Of course, even legitimate satire can quickly devolve into mean-spirited mockery as well. It is always a fine line, and one that is easily and sometimes unintentionally crossed (as a regular viewing of the Daily Show or the Colbert Report will soon reveal). Satire is an effective tool, but a dangerous one, and must be handled with care. Even Jesus used it at times (many of his parables could be interpreted as satire) but Scot is right that steady diet of it is quite unhealthy. Nonetheless, it's too important a tool for empowering the powerless to just throw out entirely.
 
posted by Mike Clawson at 11:57 AM | Permalink |


5 Comments:


At 9/17/2007 06:41:00 PM, Blogger Derek Berner

I'm often guilty of this myself. Some of it is a backlash against my Evangelical upbringing. I mean, I don't set out to speak satirically but sometimes I end up feeling like it gets points across that it would be harder to address otherwise, but I often seem to come across as more harsh than I intended. And indeed it seems to get people riled up and defensive.

 

At 9/17/2007 07:06:00 PM, Blogger Mike Clawson

The best satire is the type that allows even those who are being lampooned to chuckle. When people get "riled-up and defensive" you're probably doing it wrong. It's such a fine line to walk. I think people like Stewart and Colbert usually do it well. I know many fairly conservative people who still find them funny. I'd hold someone like Al Franken up in contrast. His satire is far more cutting and malicious, and he generally just makes people angry.

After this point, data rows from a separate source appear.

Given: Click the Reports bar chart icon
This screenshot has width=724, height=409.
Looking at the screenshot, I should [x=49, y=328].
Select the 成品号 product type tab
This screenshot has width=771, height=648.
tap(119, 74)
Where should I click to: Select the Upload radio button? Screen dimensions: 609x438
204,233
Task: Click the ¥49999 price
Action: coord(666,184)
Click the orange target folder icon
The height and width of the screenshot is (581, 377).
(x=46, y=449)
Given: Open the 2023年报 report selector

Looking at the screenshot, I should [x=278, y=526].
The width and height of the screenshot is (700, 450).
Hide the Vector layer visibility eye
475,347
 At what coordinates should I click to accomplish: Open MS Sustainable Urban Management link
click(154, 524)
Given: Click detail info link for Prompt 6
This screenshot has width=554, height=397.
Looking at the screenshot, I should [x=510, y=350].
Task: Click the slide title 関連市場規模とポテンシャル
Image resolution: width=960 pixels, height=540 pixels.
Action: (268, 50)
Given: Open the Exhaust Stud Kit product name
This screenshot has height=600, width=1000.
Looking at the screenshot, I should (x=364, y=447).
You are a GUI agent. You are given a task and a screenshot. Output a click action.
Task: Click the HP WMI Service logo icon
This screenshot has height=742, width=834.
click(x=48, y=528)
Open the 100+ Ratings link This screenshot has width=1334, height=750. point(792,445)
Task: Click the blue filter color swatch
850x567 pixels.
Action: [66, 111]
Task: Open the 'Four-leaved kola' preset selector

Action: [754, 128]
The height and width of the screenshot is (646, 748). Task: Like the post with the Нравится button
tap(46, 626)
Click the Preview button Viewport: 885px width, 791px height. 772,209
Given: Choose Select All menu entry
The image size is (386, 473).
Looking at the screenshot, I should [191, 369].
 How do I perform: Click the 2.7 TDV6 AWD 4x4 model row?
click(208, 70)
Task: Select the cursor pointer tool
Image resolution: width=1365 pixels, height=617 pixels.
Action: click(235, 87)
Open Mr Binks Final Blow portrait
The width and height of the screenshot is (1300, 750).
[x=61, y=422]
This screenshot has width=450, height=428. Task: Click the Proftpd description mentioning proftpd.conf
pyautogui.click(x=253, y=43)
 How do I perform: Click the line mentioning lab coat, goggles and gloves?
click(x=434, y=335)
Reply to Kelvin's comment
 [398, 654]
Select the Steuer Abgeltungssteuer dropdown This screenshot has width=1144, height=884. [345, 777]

Personally I don't do satire very well either. If I try to be funny I'll usually just wind up offending people. Frankly, I think satire is dangerous ground for pastors to tread on and is best left to the comedians. (Though I'll occasionally quote the ones who do a good job of it!)

 

At 9/17/2007 08:48:00 PM, Blogger Andy Culbertson

John Frame and Douglas Wilson have a somewhat lengthy exchange about Christian satire here (Frame is reviewing a book on satire by Wilson):

http://www.dougwils.com/index.asp?Action=Anchor&CategoryID=1&BlogID=4261

http://www.dougwils.com/index.asp?Action=Anchor&CategoryID=1&BlogID=4262

I'm glad the defensiveness issue came up because I was going to mention it. If the point really is to get the attention of those in power, then it is certainly self-defeating to get them riled up.

Actually I've never thought of satire that way. I think of it as a way to encourage those who are already on your side or to convince the fence-sitters that your side is better. Your target's reaction is irrelevant. But I like the idea of using humor to win over one's opponents, or at least to get them to lower their walls.

Here's another (long) treatment of satire from the standpoint of ancient culture:

http://www.tektonics.org/lp/madmad.html

 

At 9/17/2007 08:58:00 PM, Blogger Mike Clawson

Granted, satire is probably most effective with fence-sitters. However I keep coming back to the idea of the medieval court fool, whose sanctioned job it was to lampoon and make fun of those in power. The kings and rulers would keep such people around deliberately, as kind of an opposing viewpoint. The value was that since it was so comical, a king could simply dismiss it as nonsense if he wanted, but at the same time, it was a rare opportunity for him to hear an opposing viewpoint without having to threaten the person with negative repercussions for sedition.

So yeah, I think one of the crucial roles of satire ought to be this ability to speak truth to power in a disarming way.

 

At 9/18/2007 06:07:00 PM, Blogger Andy Culbertson

Yes, although one difference is that the kings were inviting the jesters' criticism, so they were committing themselves to be open to it at least some of the time. If we offer satire to those in power uninvited, they're less likely to be receptive. But if it's done right, like you said, they might get the point anyway.